The study has some limitations. First, mediational analysis may suggest a mechanism of change, but since there was no experimental manipulation of the mediator or an assessment of mechanism and outcomes during treatment, other third variables could alter the relationship between treatment and outcomes (Kazdin 2007). Hence, the secondary analyses should be viewed as exploratory and findings considered with caution. Ideally, the mediator should be measured at a previous time point, but since we had only pre- and post-treatment assessments, the mediator and outcomes were measured at the same time. Second, the assessment of both mediator and outcomes was based on parental reports. Expectancy effects and shared method variance may have artificially inflated the associations between variables. The inclusion of other sources of information and particularly independent observational data would have made for a stronger design and increased confidence in the findings. Third, CU measurement in very young children has not been consistent across studies and there is a need for a body of solid validation studies of CU assessment at this age group. Fourth, although program adherence was regularly monitored in supervisory sessions, we did not use scales or observation-based data to assess fidelity. Fifth, the results may not apply to other ethnic groups, to parent groups that do not include two engaged caregivers, to more dysfunctional and less motivated parents, and to the highest-risk children with diagnosed disorders. Hitkashrut is secondary prevention program, and its objective is to improve early conduct problems and prevent the formation of diagnosed disorders. It was tested with an all-Jewish sample and its requirements and screening procedure ensured favorable conditions: 86.6 % of the families were intact, there was high participation of fathers, and the children’s level of CP ranged from moderate to high-risk. Children who do not respond to a tier 2 group program are more likely to benefit from more intensive individualized treatment (Frick 2012). Sixth, a follow-up is necessary for testing the sustainability of program effects on EC and CU traits.

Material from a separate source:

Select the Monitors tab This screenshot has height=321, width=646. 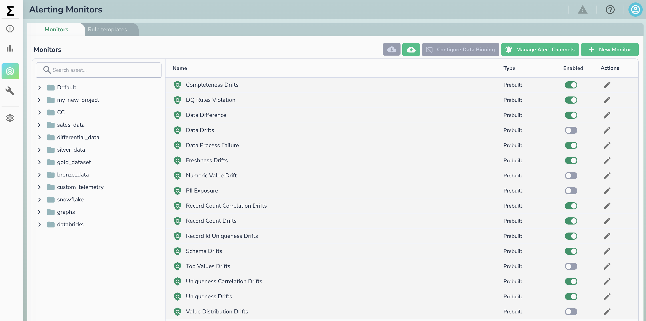(x=56, y=29)
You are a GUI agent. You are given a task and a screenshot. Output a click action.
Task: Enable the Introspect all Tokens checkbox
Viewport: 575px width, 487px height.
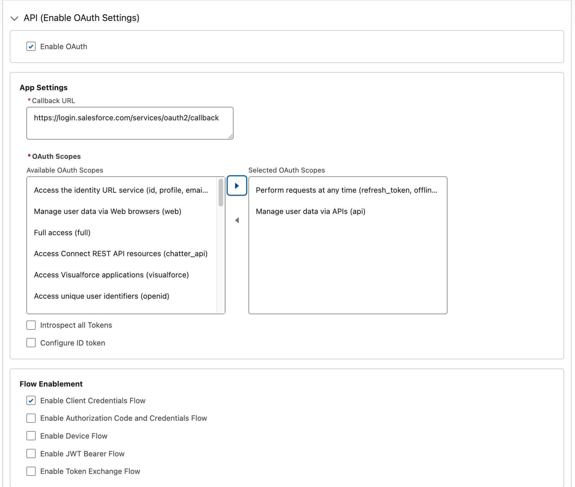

Notwithstanding the limitations, the current report presents an original investigation of the interplay between a PT program, negative/inconsistent practices, perceived parenting inefficacy, and children’s CP, EC and CU traits. The generic intervention demonstrated the applicability of a theory-based integration of evidence-based practices that is flexible, economical, and culturally-adapted. Hitkashrut was implemented by publicly employed educational psychologists who facilitated diverse parent groups in three different cities, and the evaluation of its effectiveness was based on data provided by both parents. The findings showed for the first time in a RCT that early intervention can affect both EC and CU traits, in addition to facilitating a more general behavioral improvement, and that IP mediates these effects. Increased confidence in our ability to understand change processes and to design generic cost-effective parent-collaborative early prevention programs has implications for practice and for policy. The investment of public resources in CP prevention programs is justified given the impairment and poor long-term prognosis associated with early-onset antisocial trajectories, and the cost of criminal and violent behavior to society (Frick 2012). At the same time, in view of the study’s methodological limitations, the support of the mediational model is but a first step toward the testing of a mechanism of change. Further empirical exploration of this mechanism may provide innovative directions for the prevention and treatment of early-onset disruptive disorders.